20% of new businesses fail within the first two years. 45% of new business startups don't survive the fifth year. 65% of new startups fail during the first ten years. 75% of American startups go out of business during the first 15 years.

What age is a young entrepreneur? ›

The age between mid-20s to early 30s are considered young entrepreneurs, while 30s and up are no longer considered a young entrepreneur.

How to be an entrepreneur in 20s? ›

So, to all you aspiring young entrepreneurs out there, remember that your 20s are the perfect time to kickstart your dreams. Keep that fire of passion burning, learn from every experience, and be fearless in your pursuit. With the right mix of enthusiasm, hard work, and a sprinkle of optimism, you can achieve anything.

Why is credit important in business? ›

One of the most obvious benefits of building credit for business is improved access to financing and capital. When entrepreneurs establish a solid credit history, they may become eligible for business credit cards, business loans, lines of credit, and other funding options.

Why is credit needed in business? ›

Having access to business credit is the lifeline for a business. It enables you to obtain the capital you need to expand, cover day to day expenses, purchase inventory, hire additional staff and allows you to conserve the cash on hand to cover your cost of doing business.

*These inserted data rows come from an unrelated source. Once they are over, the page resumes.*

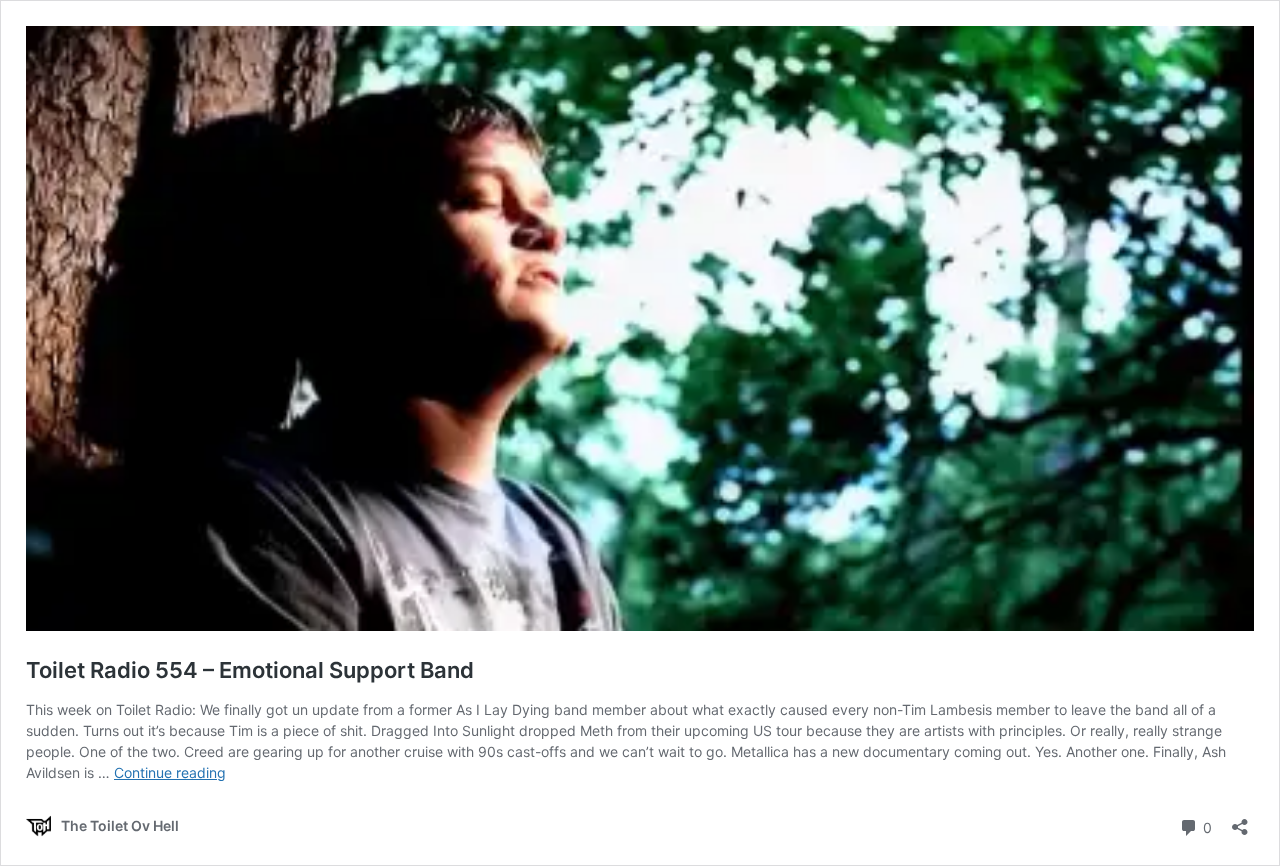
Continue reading (170, 772)
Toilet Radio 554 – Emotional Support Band (250, 670)
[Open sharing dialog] (1240, 820)
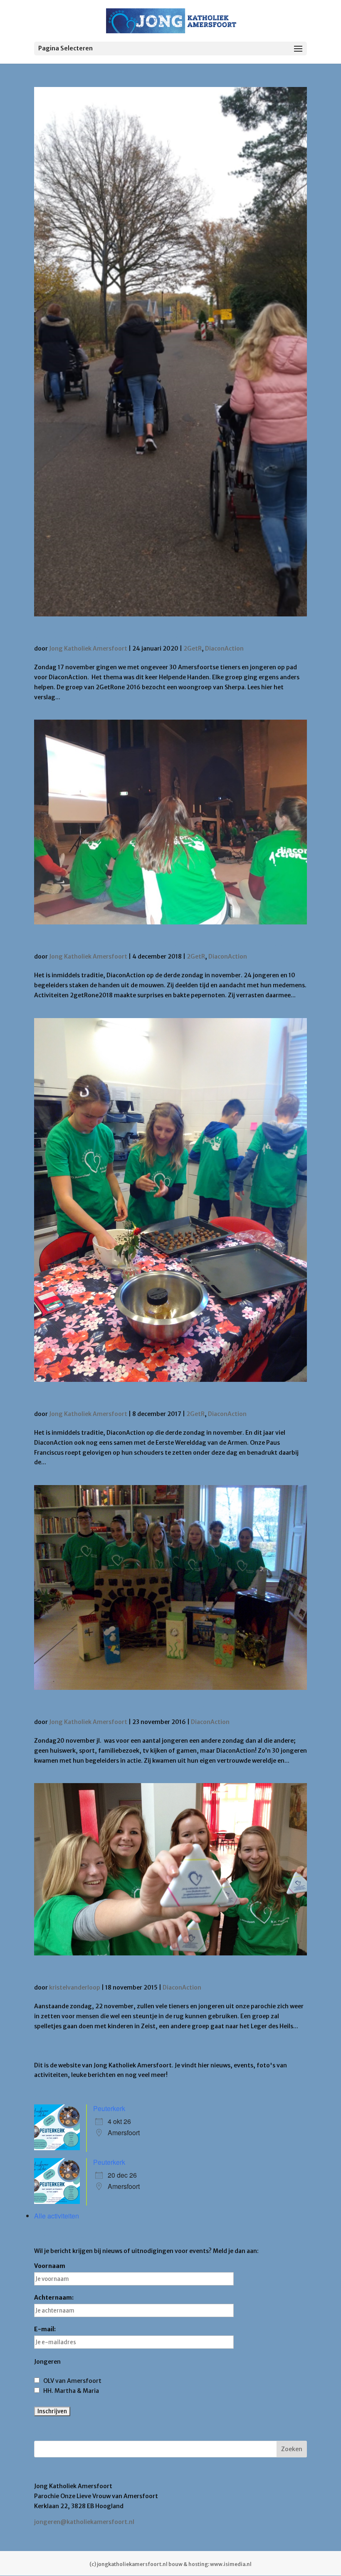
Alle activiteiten (56, 2216)
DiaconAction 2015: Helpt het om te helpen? (147, 1973)
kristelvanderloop (74, 1987)
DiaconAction (224, 648)
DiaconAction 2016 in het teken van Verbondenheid (166, 1707)
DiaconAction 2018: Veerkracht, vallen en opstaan (162, 942)
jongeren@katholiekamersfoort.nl (84, 2522)
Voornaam (49, 2266)
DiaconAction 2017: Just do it (108, 1399)
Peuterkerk (109, 2108)
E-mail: (45, 2329)
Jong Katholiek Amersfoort (88, 648)
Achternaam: (54, 2297)
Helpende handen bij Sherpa (106, 634)
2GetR (192, 648)
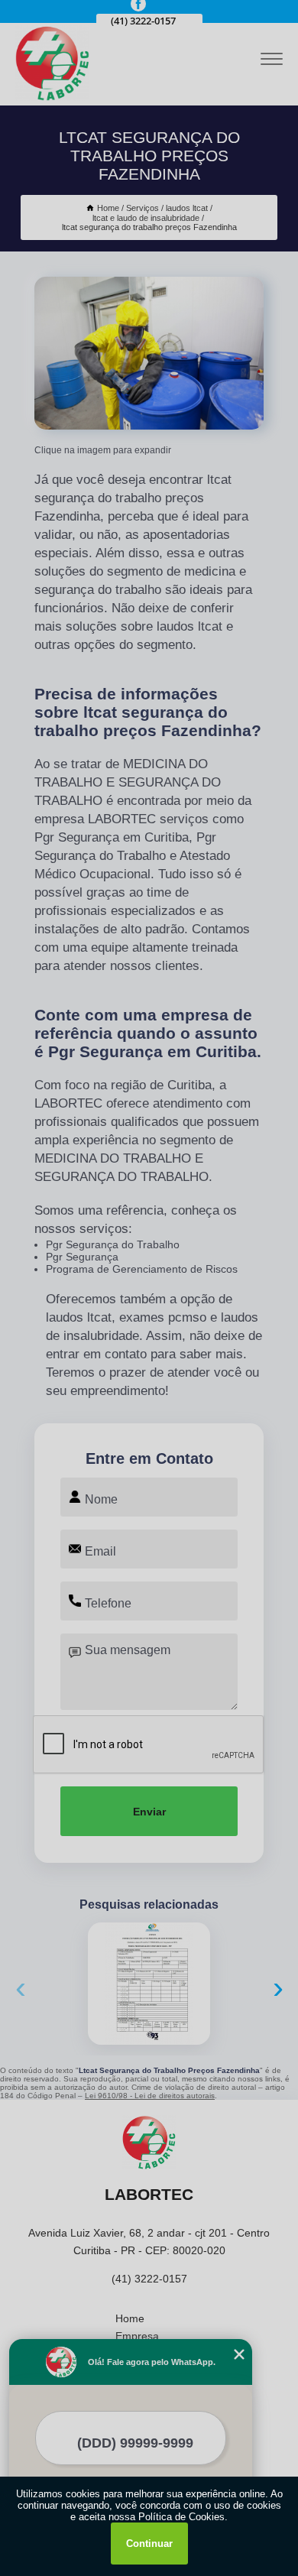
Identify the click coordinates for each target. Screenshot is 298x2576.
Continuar (149, 2543)
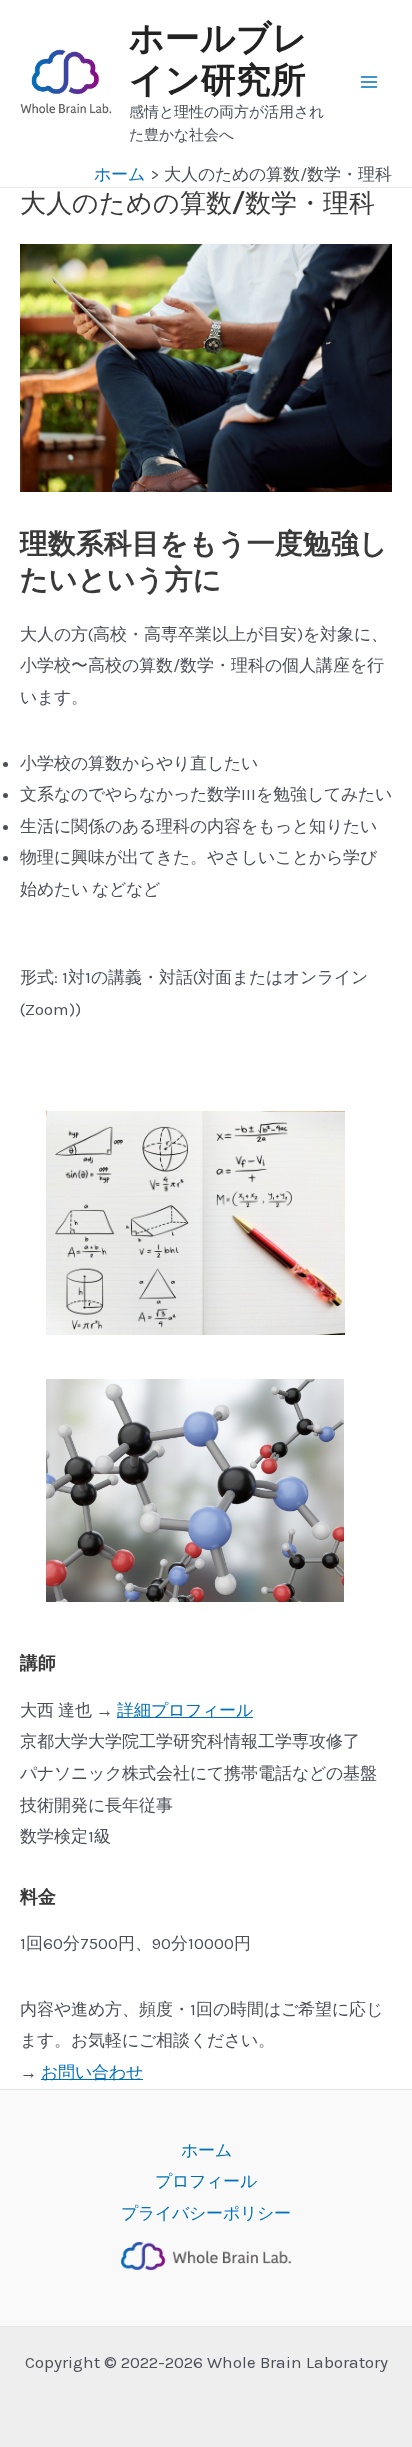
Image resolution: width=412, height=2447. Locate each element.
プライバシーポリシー (206, 2213)
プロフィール (206, 2181)
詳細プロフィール (185, 1710)
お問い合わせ (92, 2072)
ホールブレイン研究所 (218, 59)
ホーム (206, 2150)
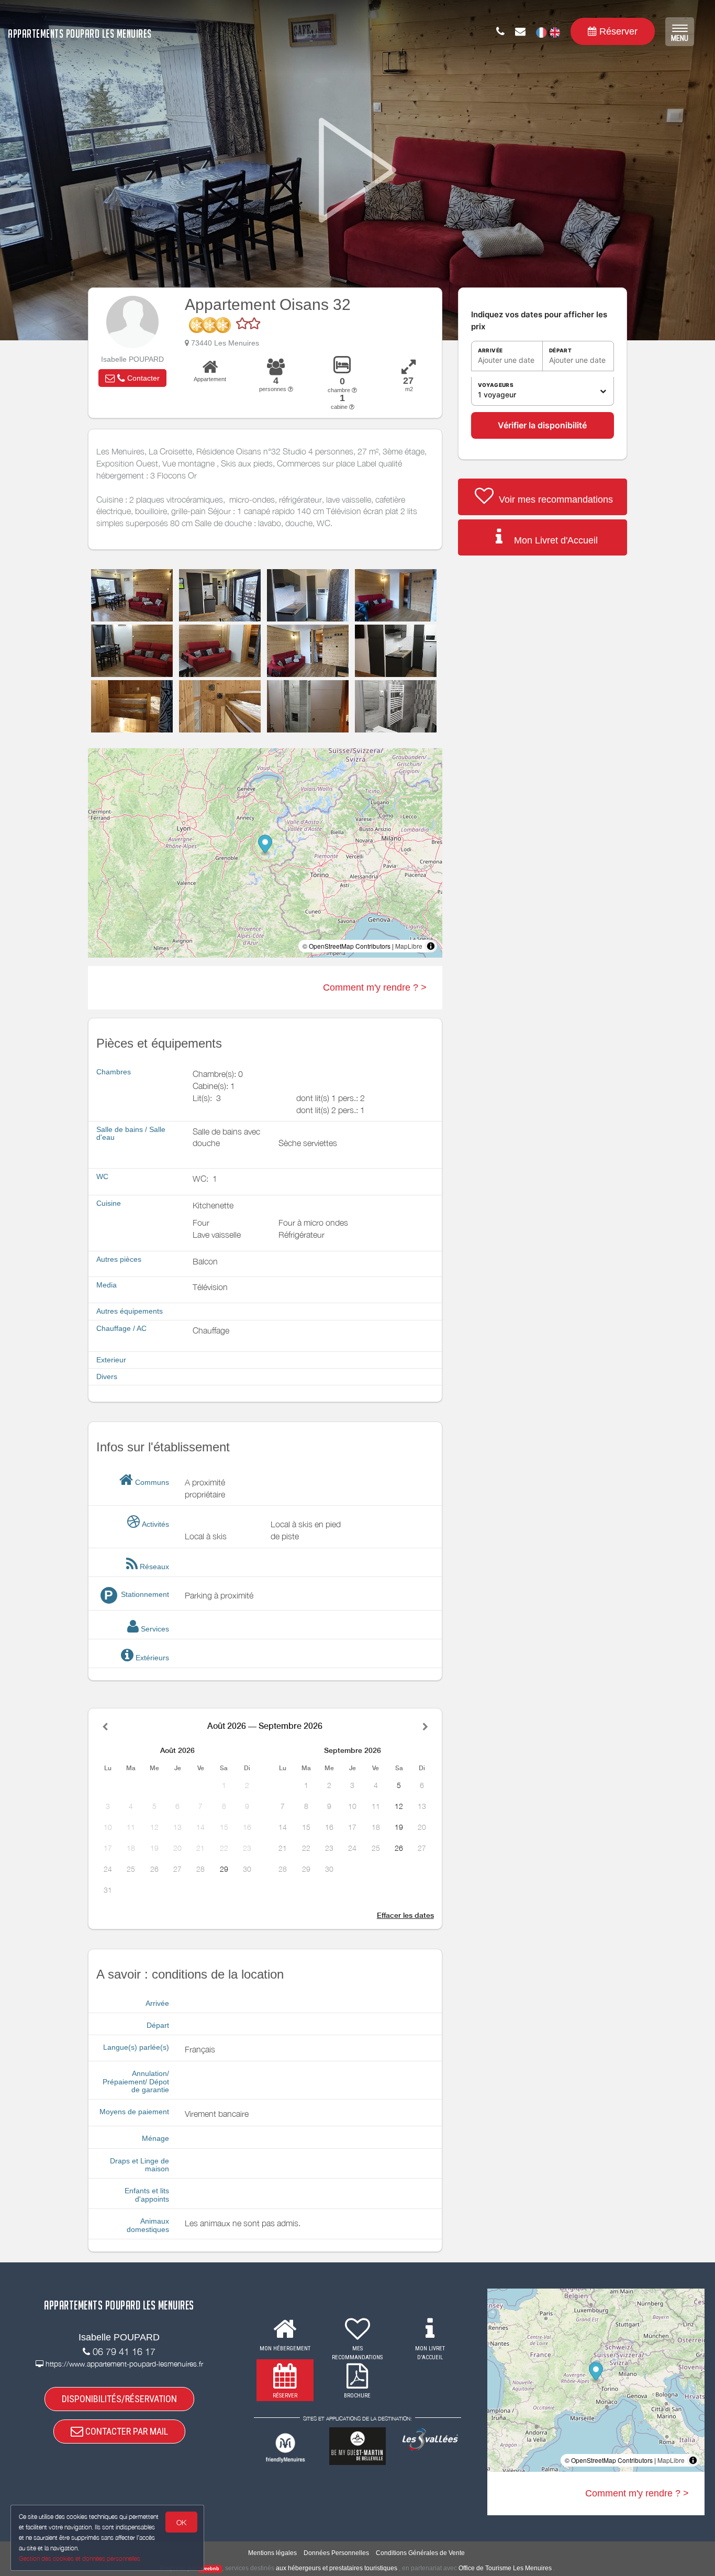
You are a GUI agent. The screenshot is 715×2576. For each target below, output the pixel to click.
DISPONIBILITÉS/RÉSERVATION (119, 2398)
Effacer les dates (405, 1915)
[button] (132, 378)
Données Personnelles (336, 2553)
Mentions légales (272, 2553)
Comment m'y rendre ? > (375, 987)
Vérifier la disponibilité (542, 425)
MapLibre (408, 945)
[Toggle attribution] (430, 946)
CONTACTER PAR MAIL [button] (125, 2431)
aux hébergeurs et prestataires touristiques (336, 2568)
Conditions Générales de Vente (420, 2553)
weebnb (210, 2568)
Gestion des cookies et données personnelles (79, 2558)
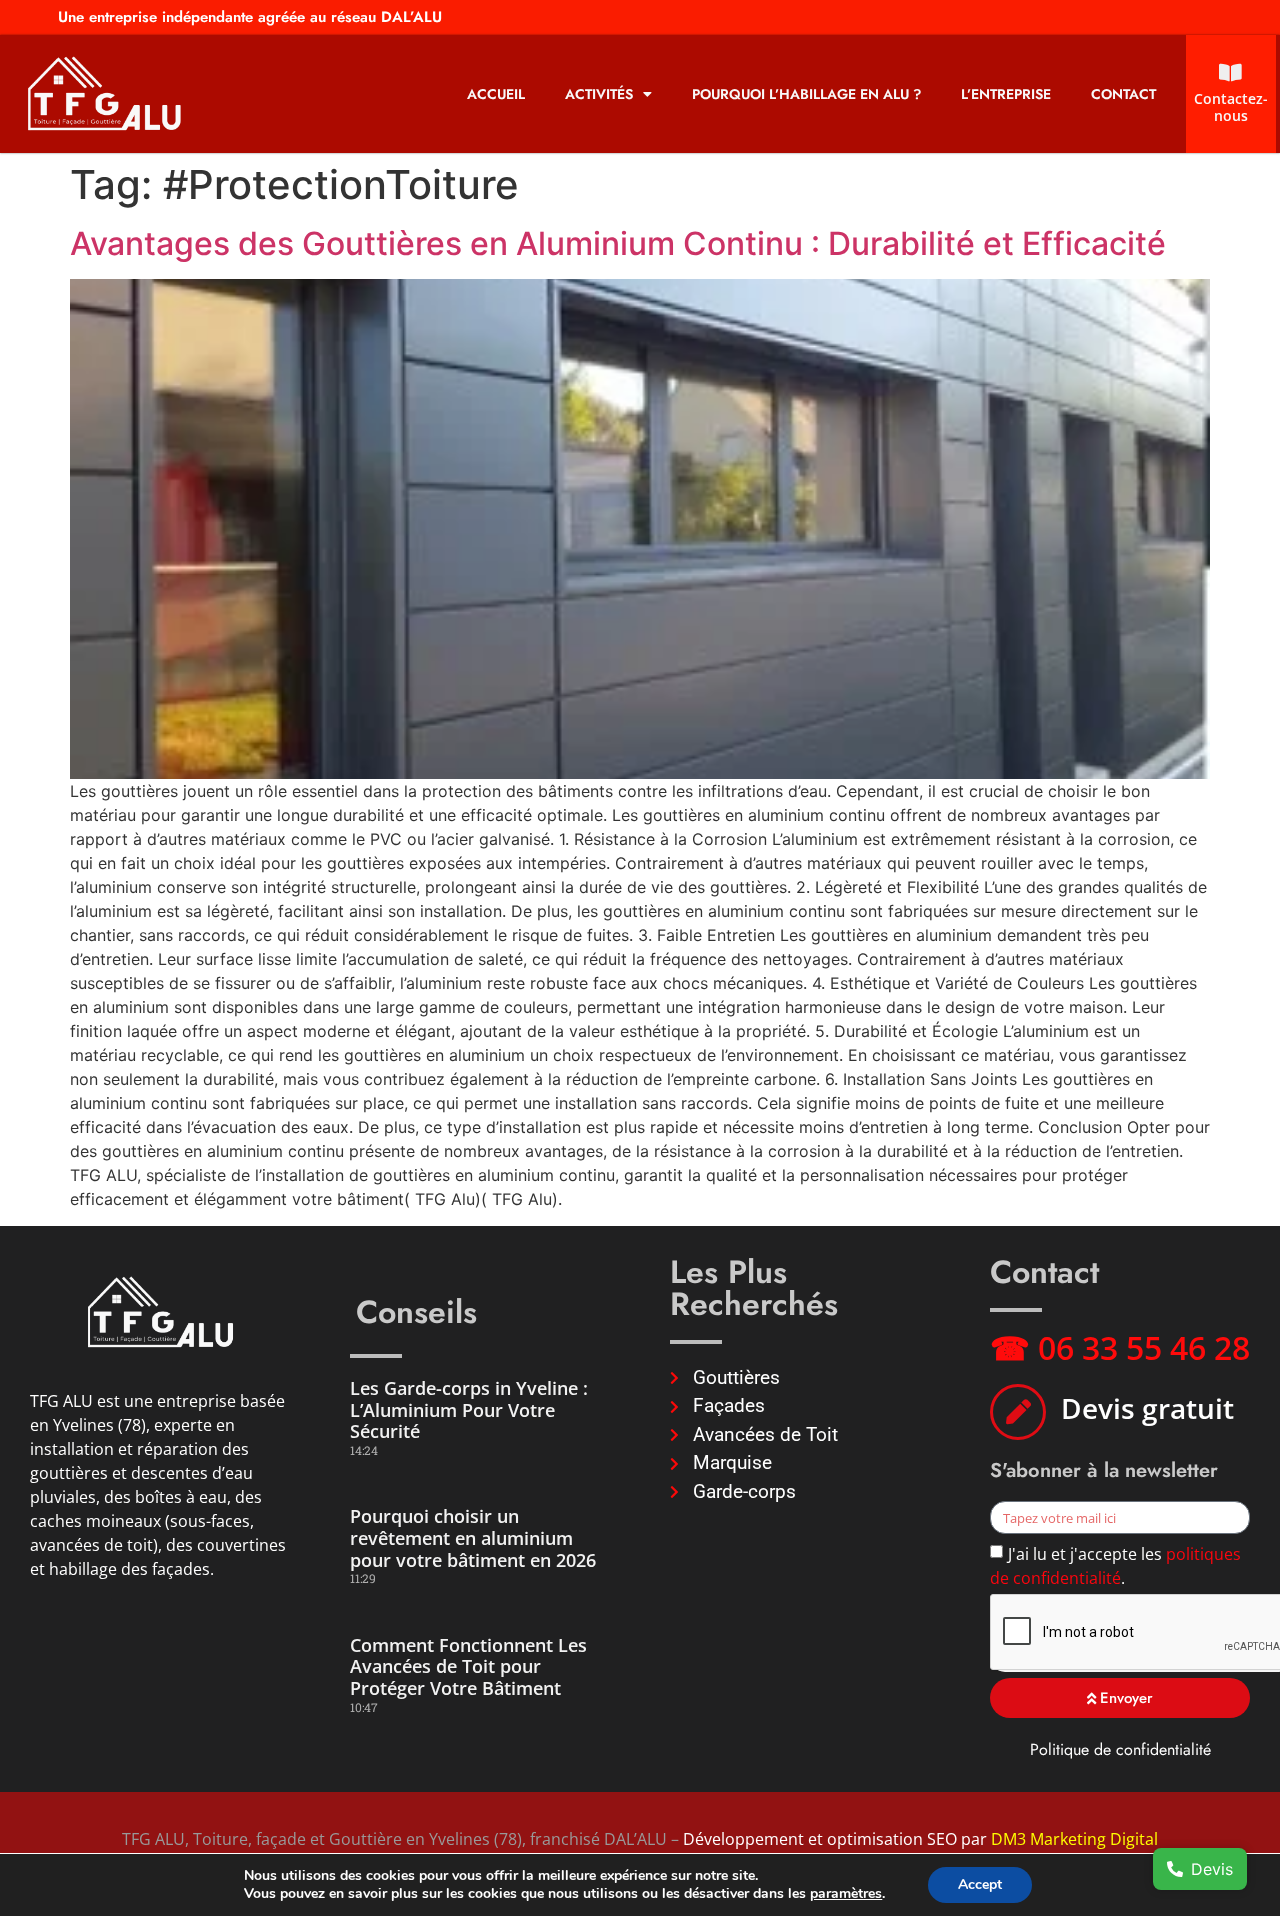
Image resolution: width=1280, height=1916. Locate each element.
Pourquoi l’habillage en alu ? (806, 94)
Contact (1123, 94)
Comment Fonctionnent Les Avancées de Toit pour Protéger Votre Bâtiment (468, 1666)
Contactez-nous (1231, 107)
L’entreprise (1006, 94)
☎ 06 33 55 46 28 (1120, 1347)
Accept (980, 1884)
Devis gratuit (1147, 1408)
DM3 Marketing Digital (1074, 1839)
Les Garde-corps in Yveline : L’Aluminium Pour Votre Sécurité (469, 1409)
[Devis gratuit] (1018, 1412)
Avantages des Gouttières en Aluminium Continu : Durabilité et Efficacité (618, 243)
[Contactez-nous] (1231, 73)
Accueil (496, 94)
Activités (599, 94)
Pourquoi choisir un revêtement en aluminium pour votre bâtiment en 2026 (473, 1537)
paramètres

Why do business owners have bad credit? ›

One common reason is that they have used their personal credit to fund their business, and they may have missed payments or defaulted on loans. When business owners use personal credit cards or loans to finance their business, any negative credit activity will impact their personal credit score.

Which right are necessary for entrepreneurs to obtain credit? ›

Expert-Verified Answer. People who want to obtain credit from financial institutions can use their property rights to do so. Lenders are prohibited from discriminating against any credit applicant on the basis of race, color, religion, or any other factor, according to the Equal Credit Opportunity Act of 1974.

How do I build credit on my EIN number? ›

How Do I Build Credit With My EIN?
  1. Apply for a D-U-N-S number. ...
  2. Improve your personal credit score and apply for a business credit card. ...
  3. Make business credit card payments on time and in full. ...
  4. Monitor your business and personal credit reports.
Apr 2, 2024

Does a business get its own credit score? ›

While you may think credit scores are reserved for individuals, businesses also receive that important number. Similar to personal credit scores, business credit scores play a part in how lenders judge your business's eligibility for credit products, such as business loans and small business credit cards.

Is there a credit for starting a business? ›

The Most Important Business Startup Tax Credit: R&D

Qualifying startups can receive a payroll tax credit of up to $250,000. You can apply money spent on supplies, consultants, employees, and computer rentals. Ensure you keep accurate records of your expenses to track how much money is applicable.